_Task directions_. Below are some records; give them all again exactly, but not the pictures.

******

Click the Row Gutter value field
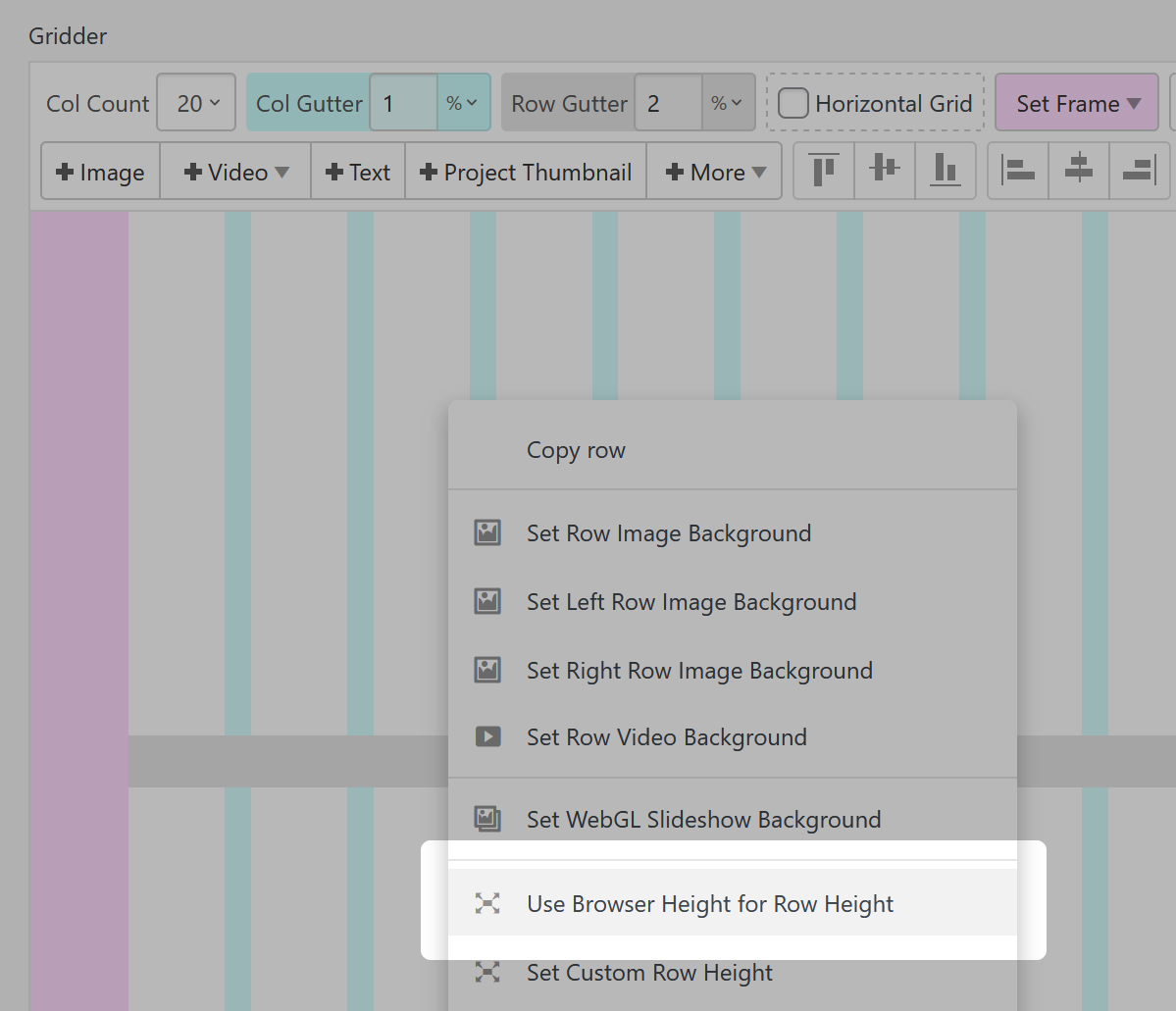1176x1011 pixels. (668, 103)
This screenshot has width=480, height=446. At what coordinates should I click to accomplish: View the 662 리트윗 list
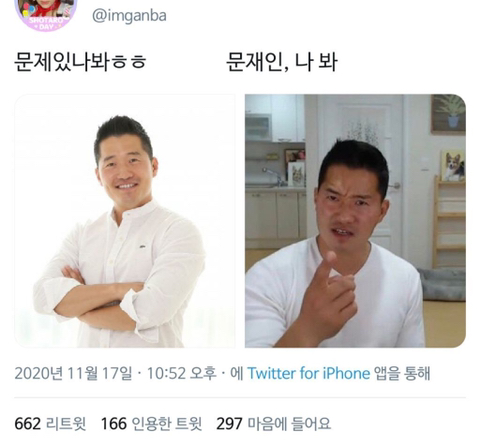50,424
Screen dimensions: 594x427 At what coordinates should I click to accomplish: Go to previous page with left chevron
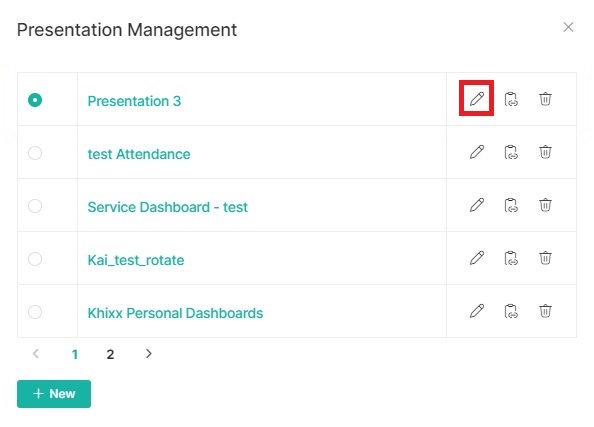point(36,353)
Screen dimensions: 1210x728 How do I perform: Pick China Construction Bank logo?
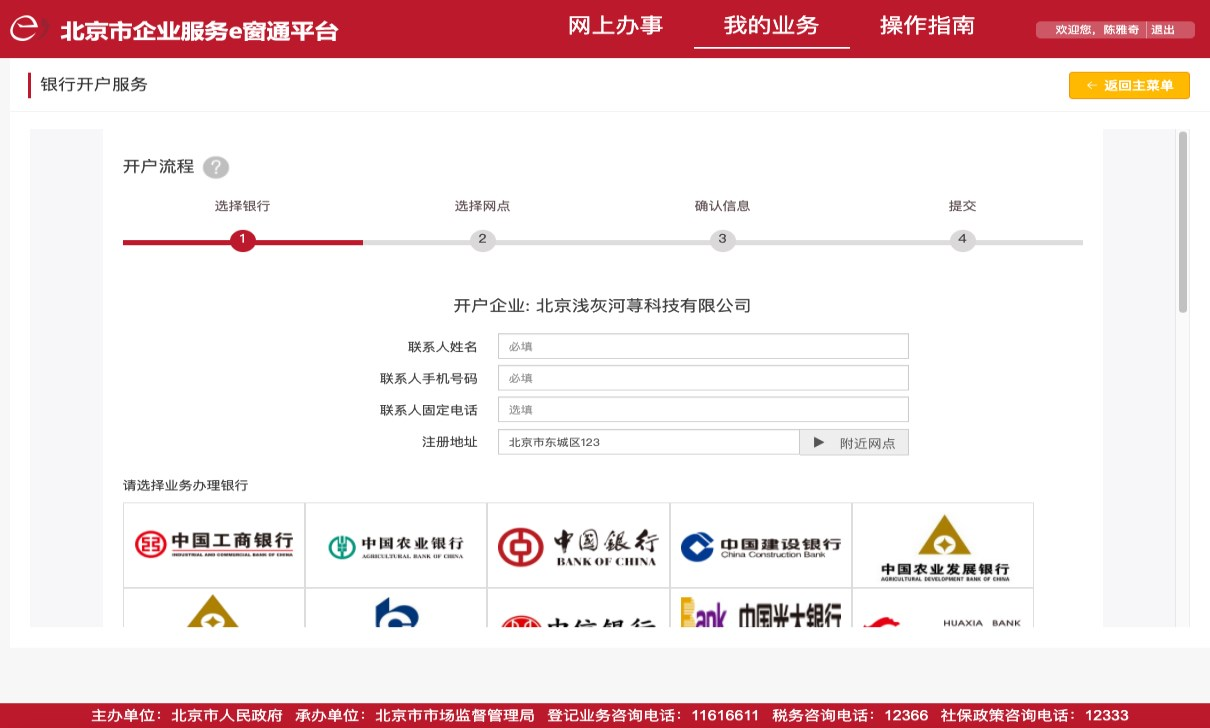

******

_Result of the exercise_.
Click the Row Gutter value field
1176x1011 pixels. (668, 103)
This screenshot has width=480, height=446. At what coordinates should I click to accomplish: View the 662 리트윗 list
50,424
Screen dimensions: 594x427 At what coordinates should I click to accomplish: Go to previous page with left chevron
point(36,353)
Screen dimensions: 1210x728 How do I perform: Pick China Construction Bank logo?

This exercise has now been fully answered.